Total System Cost ($/kW)   =   Battery Pack Cost ($/kWh) × Storage Duration (hr) + BOS Cost ($/kW)

For more information on the power vs. energy cost breakdown, see Cole and Frazier (2019) .

Capital Expenditures (CAPEX): Historical Trends, Current Estimates, and Future Projections

Recent Trends

Costs of lithium-ion battery storage systems have declined rapidly in recent years, prompting greater interest in utility-scale applications.

Base Year Estimates

The Base Year cost estimate is taken from Fu, Remo, and Margolis (2018). Comparisons to other reported costs for 2018 are included in Cole, Wesley & Frazier, A. Will (2019). Although the ATB uses a 2017 Base Year, the 2018 estimate based on the literature is the first year reported in the ATB, with a value of $1,484/kW in 2017 dollars.

Future Projections

Future projections are taken from Cole and Frazier (2019), which generally used the median of published cost estimates to develop a Mid Technology Cost Scenario and the minimum values to develop a Low Technology Cost Scenario. Analysts' judgment was used to select the long-term projections to 2050 from a sparse data set.

CAPEX Definition

The literature review does not enumerate elements of the capital cost of lithium-ion batteries (Cole, Wesley & Frazier, A. Will, 2019). However, the NREL storage cost report does detail a breakdown of capital costs with the actual battery pack being the largest component but significant other costs are also included. This breakdown is different if the battery is part of a hybrid system with solar PV. These relative costs for utility-scale standalone battery and battery + PV are demonstrated in the figure below (Fu, Remo, & Margolis, 2018).

Operation and Maintenance (O&M) Costs

Base Year Estimates

Cole and Frazier (2019) assumed no variable operation and maintenance (VOM) cost. All operating costs were instead represented using fixed operation and maintenance (FOM) costs. The FOM costs include augmentation costs needed to keep the battery system operating at rated capacity for its lifetime. In the ATB, FOM is defined as the value needed to compensate for degradation to enable the battery system to have a constant capacity throughout its life. The literature review states that FOM costs are estimated at 2.5% of the $/kW capital costs.

Future Projections

In the ATB, the FOM cost remains constant at 2.5% of capital costs in all scenarios.

Round-trip efficiency is the ratio of useful energy output to useful energy input. Cole and Frazier (2019) identified 85% as a representative round-trip efficiency, and the ATB adopts this value.

Coal

The ATB includes three coal power plant types: coal-new, coal-IGCC, and coal-CCS. The cost and performance characteristics of these plants are adapted from EIA data rather than derived from original analysis.

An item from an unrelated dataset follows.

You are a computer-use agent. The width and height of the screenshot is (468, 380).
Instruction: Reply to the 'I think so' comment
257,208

Capital Expenditures (CAPEX): Historical Trends, Current Estimates, and Future Projections

Coal power plant CAPEX is taken from the AEO2019 Reference Scenario (EIA, 2019a) with the adjustments discussed in the CAPEX definition section. The ATB includes only a single CAPEX projection for each type of coal plant.

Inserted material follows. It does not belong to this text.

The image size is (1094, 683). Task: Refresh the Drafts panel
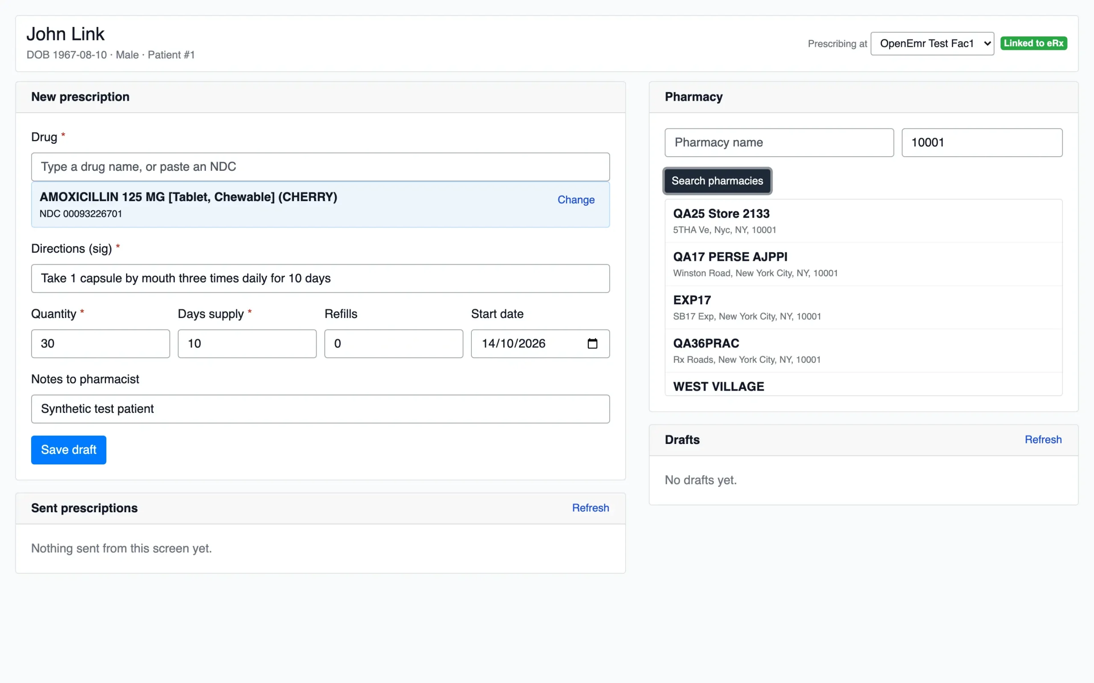coord(1043,440)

/electricity/2019/images/coal/chart-coal-capex-RD-2019.png
Current estimates and future projections calculated from AEO2019, modified as described in the CAPEX section.
R&D Only Financial Assumptions (constant background rates, no tax changes)

Comparison with Other Sources

/electricity/2019/images/coal/chart-coal-overnight-capital-cost-2019.png

Lazard (2016) does not explicitly define its ranges with and without CCS; thus, the high end of their pulverized coal and IGCC ranges and the low end of their IGCC-CCS range are assumed to be the middle of the full reported range. All sources have been normalized to the same dollar year. Costs vary due to differences in system design (e.g., coal rank), methodology, and plant cost definitions. The coal capital costs include environmental controls to meet current federal regulations.

CAPEX Definition

Capital expenditures (CAPEX) are expenditures required to achieve commercial operation in a given year.

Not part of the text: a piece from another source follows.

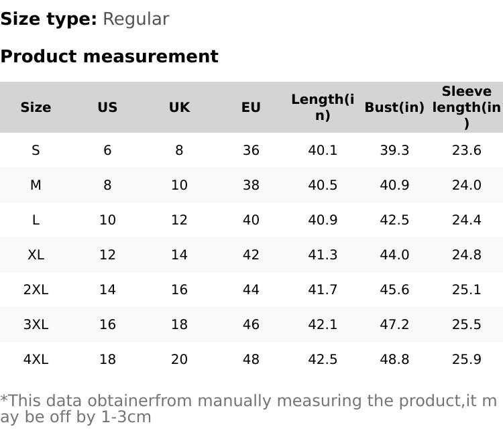This screenshot has height=441, width=503.
Task: Click the "Product measurement" heading
Action: point(109,56)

For coal power plants, CAPEX equals interest during construction (ConFinFactor) times the overnight capital cost (OCC).

Overnight capital costs are modified from AEO2019 (EIA, 2019a). The EIA projections were adjusted by removing the material price index. The material price index accounts for projected changes in the price index for metals and metals products, and it is independent of the learning-based cost reductions applied in the EIA projections.

For the ATB, coal-CCS technology is ultra-supercritical pulverized coal technology fitted with CCS. Both 30% capture and 90% capture options are included for the coal-CCS technology. The CCS plant configuration includes only the cost of capturing and compressing the CO2. It does not include CO2 delivery and storage.

Overnight Capital Cost ($/kW) Construction Financing Factor (ConFinFactor) CAPEX ($/kW)
Coal-new: Ultra-supercritical pulverized coal with SO2 and NOx controls $3,711 1.087 $4,036
Coal-IGCC: Integrated gasification combined cycle (IGCC) $4,055 1.087 $4,409
Coal-CCS: Ultra-supercritical pulverized coal with carbon capture and sequestration (CCS) options (30% / 90% capture) $5,180 / $5,728 1.087 $5,633 / $6,229
The various coal technologies have the same construction financing factor, which is a simplification. The factor will vary based on the construction schedule, which is likely to be longer for plants with CCS than those without CCS.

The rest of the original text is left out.